To survive a motion to dismiss under Rule 12(b)(6), a pleading must include a “short and plain statement of the claim showing that the pleader is entitled to relief.” Ashcroft v. Iqbal, 556 U.S. 662, 677-78 (2009) (quoting Fed.R.Civ.P. 8(a)(2)). Labels, conclusions and formulaic recitations of the elements of a cause of action are not sufficient. Id. (citing Bell Atlantic Corp. v. Twombly, 550 U.S. 544, 555 (2007)). Furthermore, mere naked assertions are not sufficient. Id. A complaint must contain sufficient factual matter, which, if accepted as true, would “state a claim to relief that is plausible on its face.” Id. (quoting Twombly, 550 U.S. at 570). “A claim has facial plausibility when the plaintiff pleads factual content that allows the court to draw the reasonable inference that the defendant is liable for the misconduct alleged.” Id. (citation omitted). The court, however, is not bound to accept as true a legal conclusion stated as a “factual allegation” in the complaint. Id.

B. Motion to Strike Under Fed.R.Civ.P. 12(f)

Pursuant to Rule 12(f), “[t]he court may strike from a pleading an insufficient defense or any redundant, immaterial, impertinent, or scandalous matter.” Fed. R. Civ. P. 12(f). “The purpose of a motion to strike is to clean up the pleadings, streamline litigation, and avoid unnecessary forays into immaterial matters.” S.Y. v. Naples Hotel Co., No. 2:20-CV-118-JES-MRM, 2020 WL 4504976, at *5 (M.D. Fla. Aug. 5, 2020) (quoting Hutchings v. Fed. Ins. Co., 2008 WL 4186994, *2 (M.D. Fla. Sept. 8, 2008)). Striking matters from a pleading is a drastic remedy and is disfavored. See Thompson v. Kindred Nursing Centers E., LLC, 211 F.Supp.2d 1345, 1348 (M.D. Fla. 2002); Hill v. State Farm Ins. Co., 181 F.Supp.3d 980, 988 (M.D. Fla. 2016). “[A] court will not exercise its discretion under the rule to strike a pleading unless the matter sought to be omitted has no possible relationship to the controversy, may confuse the issues, or otherwise prejudice a party.” Reyher v. Trans World Airlines, Inc., 881 F.Supp. 574, 576 (M.D. Fla. 1995); Antoine v. Sch. Bd. of Collier Cty., Fla., No. 2:16-CV-379-DNF, 2019 WL 913358, at *2 (M.D. Fla. Feb. 25, 2019) (stating same).

III. DISCUSSION

Pro Custom Solar moves to dismiss or strike Counts II and IV arguing that the claims are the same as Plaintiffs assert in Counts I and III, except that Counts II and IV request treble damages. Doc. 18. Review of the Second Amended Complaint reveals that Count II does not allege an independent cause of action. Section 227(b) of the TCPA provides:

(3) Private right of action
A person or entity may, if otherwise permitted by the laws or rules of court of a State, bring in an appropriate court of that State--
(A) an action based on a violation of this subsection or the regulations prescribed under this subsection to enjoin such violation,
(B) an action to recover for actual monetary loss from such a violation, or to receive $500 in damages for each such violation, whichever is greater, or
(C) both such actions.
If the court finds that the defendant willfully or knowingly violated this subsection or the regulations prescribed under this subsection, the court may, in its discretion, increase the amount of the award to an amount equal to not more than 3 times the amount available under subparagraph (B) of this paragraph.
47 U.S.C. § 227(b)(3). Thus, under the statute, a plaintiff may pursue: (A) a cause of action for a TCPA violation to enjoin such violation; (B) a cause of action to recover monetary or statutory damages; or (C) both causes of action. In the event the court finds a willful and knowing violation of this subsection of the TCPA, the court may, in its discretion, treble the amount of damages available in an action under subparagraph (B).

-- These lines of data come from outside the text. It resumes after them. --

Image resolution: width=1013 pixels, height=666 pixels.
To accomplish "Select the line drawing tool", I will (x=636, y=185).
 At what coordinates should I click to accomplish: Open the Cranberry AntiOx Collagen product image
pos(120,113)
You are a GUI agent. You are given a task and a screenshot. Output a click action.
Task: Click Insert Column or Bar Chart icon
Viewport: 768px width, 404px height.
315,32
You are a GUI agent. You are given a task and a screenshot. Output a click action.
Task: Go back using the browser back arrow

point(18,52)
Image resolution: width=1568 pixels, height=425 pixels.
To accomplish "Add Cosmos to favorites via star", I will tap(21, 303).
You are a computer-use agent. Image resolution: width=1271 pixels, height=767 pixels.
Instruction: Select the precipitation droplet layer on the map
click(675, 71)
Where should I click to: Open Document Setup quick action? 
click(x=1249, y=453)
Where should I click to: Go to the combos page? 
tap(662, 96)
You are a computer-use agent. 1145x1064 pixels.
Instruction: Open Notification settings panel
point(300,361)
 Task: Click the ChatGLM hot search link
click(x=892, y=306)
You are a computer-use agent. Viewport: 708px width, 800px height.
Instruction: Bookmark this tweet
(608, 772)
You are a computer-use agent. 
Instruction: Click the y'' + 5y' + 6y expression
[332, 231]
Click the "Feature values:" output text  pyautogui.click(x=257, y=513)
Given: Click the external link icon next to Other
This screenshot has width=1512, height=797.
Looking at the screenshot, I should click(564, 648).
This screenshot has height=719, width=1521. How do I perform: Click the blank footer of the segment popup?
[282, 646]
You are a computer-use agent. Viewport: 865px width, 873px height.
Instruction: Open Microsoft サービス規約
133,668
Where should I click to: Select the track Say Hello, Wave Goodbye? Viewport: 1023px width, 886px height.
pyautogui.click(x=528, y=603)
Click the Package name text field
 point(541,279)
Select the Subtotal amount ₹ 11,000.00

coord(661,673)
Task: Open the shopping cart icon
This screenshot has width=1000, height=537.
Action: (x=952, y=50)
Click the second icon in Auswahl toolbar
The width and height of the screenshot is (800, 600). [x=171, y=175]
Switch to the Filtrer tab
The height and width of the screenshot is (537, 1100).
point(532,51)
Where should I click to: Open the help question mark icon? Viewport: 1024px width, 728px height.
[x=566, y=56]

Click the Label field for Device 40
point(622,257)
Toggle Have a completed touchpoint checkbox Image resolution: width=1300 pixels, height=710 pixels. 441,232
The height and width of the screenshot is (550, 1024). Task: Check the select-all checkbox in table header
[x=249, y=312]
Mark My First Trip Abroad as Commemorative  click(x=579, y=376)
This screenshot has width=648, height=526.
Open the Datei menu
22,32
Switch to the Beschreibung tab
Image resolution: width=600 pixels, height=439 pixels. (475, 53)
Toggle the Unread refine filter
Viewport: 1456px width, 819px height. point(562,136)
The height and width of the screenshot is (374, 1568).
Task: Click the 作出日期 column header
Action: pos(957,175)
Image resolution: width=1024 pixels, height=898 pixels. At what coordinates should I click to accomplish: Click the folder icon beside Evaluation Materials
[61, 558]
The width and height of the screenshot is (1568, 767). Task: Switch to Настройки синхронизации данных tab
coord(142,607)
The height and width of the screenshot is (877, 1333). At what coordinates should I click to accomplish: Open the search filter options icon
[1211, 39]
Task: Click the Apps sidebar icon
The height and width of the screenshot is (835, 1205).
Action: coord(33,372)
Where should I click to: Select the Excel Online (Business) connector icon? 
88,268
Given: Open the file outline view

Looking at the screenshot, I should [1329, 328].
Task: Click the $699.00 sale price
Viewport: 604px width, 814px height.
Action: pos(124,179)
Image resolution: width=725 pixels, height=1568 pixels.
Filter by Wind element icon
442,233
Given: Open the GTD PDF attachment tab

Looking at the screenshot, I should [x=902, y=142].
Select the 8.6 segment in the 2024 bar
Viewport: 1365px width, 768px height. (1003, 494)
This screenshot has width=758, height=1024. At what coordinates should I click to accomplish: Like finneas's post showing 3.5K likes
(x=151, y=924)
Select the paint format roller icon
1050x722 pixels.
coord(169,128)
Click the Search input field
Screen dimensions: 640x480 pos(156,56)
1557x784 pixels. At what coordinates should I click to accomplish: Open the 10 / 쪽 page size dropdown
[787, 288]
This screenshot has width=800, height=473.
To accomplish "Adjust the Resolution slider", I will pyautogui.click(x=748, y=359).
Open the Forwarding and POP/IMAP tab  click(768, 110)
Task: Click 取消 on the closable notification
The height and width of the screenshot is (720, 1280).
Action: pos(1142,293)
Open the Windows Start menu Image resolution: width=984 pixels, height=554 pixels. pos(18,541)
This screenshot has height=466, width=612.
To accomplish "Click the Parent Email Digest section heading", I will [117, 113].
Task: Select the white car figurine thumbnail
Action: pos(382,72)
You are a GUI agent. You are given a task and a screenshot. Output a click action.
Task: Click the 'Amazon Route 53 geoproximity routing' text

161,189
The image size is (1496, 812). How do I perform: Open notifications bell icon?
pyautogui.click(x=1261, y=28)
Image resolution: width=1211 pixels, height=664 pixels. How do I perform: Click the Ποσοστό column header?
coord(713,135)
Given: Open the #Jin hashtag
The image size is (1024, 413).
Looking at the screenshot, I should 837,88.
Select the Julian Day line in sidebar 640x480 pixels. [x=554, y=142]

The Second Amended Complaint alleges in a separate count (Count II) Plaintiffs' request for treble damages. Whether the request for treble damages under 47 U.S.C. § 227(b)(3) should be pleaded in a separate count of a complaint was addressed in Picton v. Greenway Chrysler-Jeep-Dodge, Inc., No. 6:19-CV-196-GAP-DCI, 2019 WL 2567971 (M.D. Fla. June 21, 2019), where the court noted that “the possibility of treble damages under 47 U.S.C. § 227(b)(3) is not a separate cause of action; it is simply an enhancement of the damages available for a violation of 47 U.S.C. § 227(b)(1)(A)(iii).” Id. at 3. This analysis is consistent with a plain reading of the statute. Like the Picton plaintiff, Plaintiffs here have alleged, in Count I, a violation of § 227(b)(1)(A)(iii) of the TCPA by Defendant's use of pre-recorded voice messages to make non-emergency telephone calls to the cell phones of Plaintiffs without their prior express written consent. Doc. 16 ¶ 79. Plaintiffs seek $500 in damages and injunctive relief. Id. ¶ 81. Count II alleges Defendant's statutory violations were knowing, and as a result, Plaintiffs seek $1,500 (treble) statutory damages. Id. ¶¶ 85, 86. Because the possibility of treble damages does not create an independent cause of action under the plain language of § 227, Count II is due to be dismissed. Plaintiffs may amend their Complaint to clarify within each Count for which treble damages are sought, but the request for treble damages may not be pleaded as a stand-alone cause of action.

A request for injunctive relief based upon a violation of the regulations under this subsection should be pleaded as a separate claim as described in § 227(b)(3). A claim seeking to enjoin a defendant's conduct, however, must allege facts showing an imminent threat to warrant injunctive relief. See Elend v. Basham, 471 F.3d 1199, 1207 (11th Cir. 2006) (citing City of Los Angeles v. Lyons, 461 U.S. 95, 105 (1983) (“where a plaintiff seeks prospective relief, he must demonstrate a ‘real and immediate threat' of future injury”).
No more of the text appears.